Se le prime due giustificazioni sono chiaramente implausibili, lo è invero anche la terza. E’ vero che le chiese sono spesso (ma non sempre) costituite da spazi molto ampi e frequentati da pochi fedeli, fatto che permette un adeguato distanziamento fisico. Tuttavia, ciò vale anche nel caso di diverse lezioni universitarie. In molto corsi di laurea i partecipanti alle lezioni sono spesso poche decine. E molte università sono dotate di molte aule abbastanza ampie da garantire un opportuno distanziamento in caso di partecipazione di un numero ridotto di studenti.

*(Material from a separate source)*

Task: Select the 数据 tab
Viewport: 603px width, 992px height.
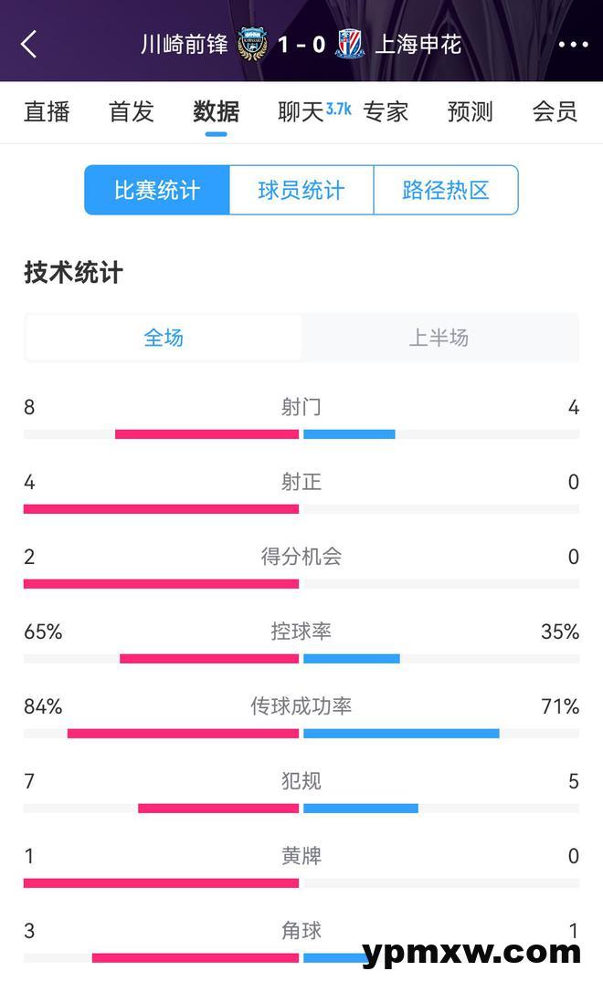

Perché dunque si ragiona solo della necessità di far ripartire subito le messe e non alcuni corsi di laurea? La giustificazione si deve ricercare nel diverso peso politico ed elettorale riconducibile ai due campi in questione. Nel caso del mondo cattolico tale peso è enorme. Il mondo della formazione (dell’università, ma anche della scuola) non è in grado di esercitare uguale peso politico – o per lo meno, non è in grado di farlo in modo tanto esplicito e diretto, di modo che nessuno, al governo, prende attualmente in considerazione l’opportunità di un supplemento di riflessione sulla decisione di proseguire la chiusura di tutte le scuole e le università, ovunque nel paese, senza prevedere alcun serio intervento pubblico di supporto alle famiglie.
Che l’azione politica ordinaria sia influenzata profondamente da considerazioni di matrice meramente elettorale e da pressioni di rilevanti attori sociali è scontato. Tuttavia, non siamo in una fase politica ordinaria. In questo periodo, la maggior parte delle scelte pubbliche viene giustificata alla luce di argomentazioni di carattere tecnico-scientifico; di conseguenza, il governo beneficia di un’aurea super-partes che pretende una sorta di unità d’intenti e di stigmatizzazione d’ufficio della polemica e della critica. Ma ciò può avvenire solo a condizione che le decisioni pubbliche siano caratterizzate da estrema coerenza e sostenute da giustificazioni chiare, veritiere e convincenti, cosa che sta avvenendo sempre meno. Con il rischio che questa Fase 2 si trasformi in una forma deleteria di pseudo-tecnocrazia, preoccupata di costruire consenso elettorale senza curarsi della qualità della nostra democrazia.